By Thomas N. Hale
openDemocracyMarch 15, 2005
What does President Bush mean by "freedom?" It seems worthwhile to ask following inaugural and State of the Union speeches in which the president dedicated the United States under his leadership to spreading freedom around the globe. There are elaborate philosophical debates surrounding the meaning of the word, but the president was making a case as appealing as it was simple – that people throughout the world should govern their own political destinies.
Why then do so many believers in rule by the people – on the American left, in Europe, in the developing world, and especially in the middle east – respond to these speeches with apprehension? Furthermore, why do critics like Naomi Klein remain sceptical in the wake of what serious observers are describing as a "groundswell" of democratic sentiment in the middle east (see Youssef M Ibrahim, "Will the Mideast Bloom?", Washington Post, 13 March 2005). Certainly not because they "hate freedom". Rather, the answer seems to rest in how they define the scope of democracy. The president's speeches advocate expanding democracy at the national and sub-national levels. However, in a globalised world dominated by a lone hegemon, governments must also consider the transnational aspects of democracy.
At the risk of oversimplification, let's say that at its heart democracy means giving people control over decisions that affect their lives. Totalitarian regimes like Saddam Hussein's Iraq patently fail to provide such control to their citizens; constitutional republics like the United States do so rather well.
That seems to be where the US administration's thinking on democracy ends. But what are the implications for democracy when decisions made in one country start mattering to people who live elsewhere? The problem arises especially in relation to the United States, which – because of its size, power, and policies – matters almost everywhere. It seems fair to argue, for example, that the average citizen of Fallujah has been more affected by US policy in the last year than the average American. Yet Americans are allowed to decide how the US government acts in the Iraqi city while its own residents are not.
That is an extreme example, but the disparity extends far beyond Iraq.
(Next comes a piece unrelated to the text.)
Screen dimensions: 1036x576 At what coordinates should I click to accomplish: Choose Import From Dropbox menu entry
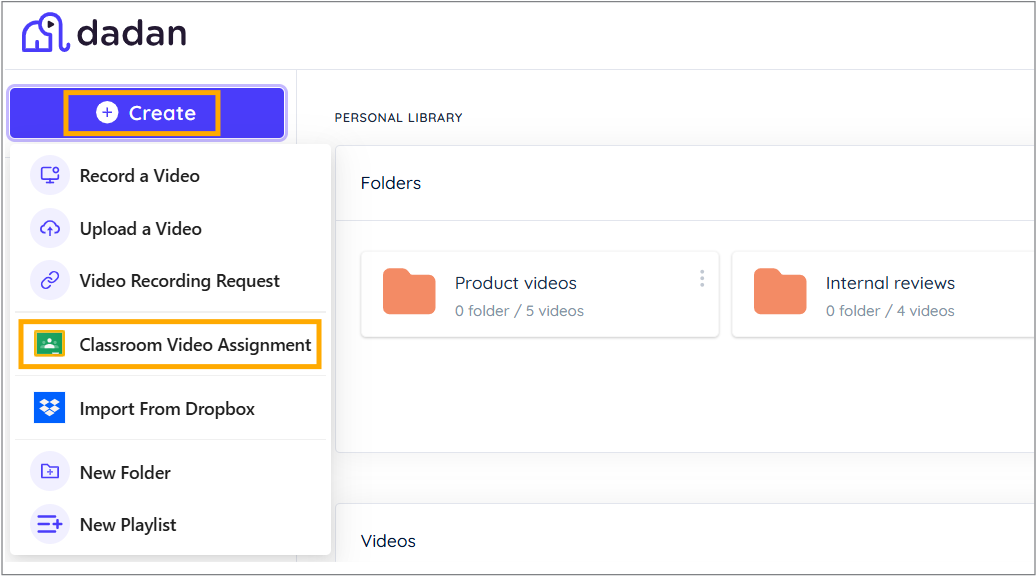[x=167, y=408]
Consider global warming. America creates far more greenhouse gases than any other nation, yet it is other places – places with no influence over American policy – that will face the harshest effects as the sea rises and tropical diseases spread to new regions. Would the US oppose the Kyoto treaty if Florida were a small island nation and Ohio were situated just north of the malaria line? Similar parochialism can be seen in US agricultural subsidies, Aids medicine patents, and a host of other cases in which US policies impinge sharply on the lives of foreigners, often with negligible benefit to Americans.
There are good reasons why people outside the United States cannot vote in US elections. After all, critics will contend, the American government is elected to represent Americans. Nonetheless, it is important for advocates of freedom to realise that defining democracy exclusively at the national level can lead to serious problems when political concerns become transnational.
The experience of the international financial institutions provides a fitting warning. During the 1990s environmental groups, labour unions, and poor countries condemned the "democracy deficit" they saw at organisations like the International Monetary Fund, the World Bank, and the World Trade Organisation. In their view, globalisation was making these institutions' decisions increasingly important and painful to them, yet they had no way to make the bureaucrats in charge hear their pleas.
Today, US hegemony and the administration's foreign policy have created a similar situation, a "democratic mismatch" in which the people most affected by US policy feel increasingly locked out of decisions that can literally destroy their lives. The result is that citizens of states around the world increasingly see America as illegitimate and arrogant, even imperial. To answer a question asked with unfortunate frequency in recent years, this is – at least in part – "why they hate us".
It is also why so many people greeted the president's inaugural address and State of the Union speech with scepticism. Until the administration realises that spreading democracy across the world means giving people a say in all the decisions that affect them – including the ones that originate in Washington – it will fail to achieve its admirable goals.
Resolving the democratic mismatch does not require building a global republic. It does, however, necessitate giving greater weight to the concerns of people affected by American foreign policy. For a superpower, multilateralism is a necessary component of democracy because it gives people a say in decisions that touch their lives. In this sense, the United States spreads freedom when it consults with people and nations affected by its actions and works with international institutions and within international law.
The president is right to make country-level democratisation the centrepiece of US policy, and certainly democracy cannot be meaningful at the transnational level if it is denied locally. But it is equally true that in a globalised world dominated by one powerful nation, democratic values must spread beyond borders in order for the world's people truly to be free.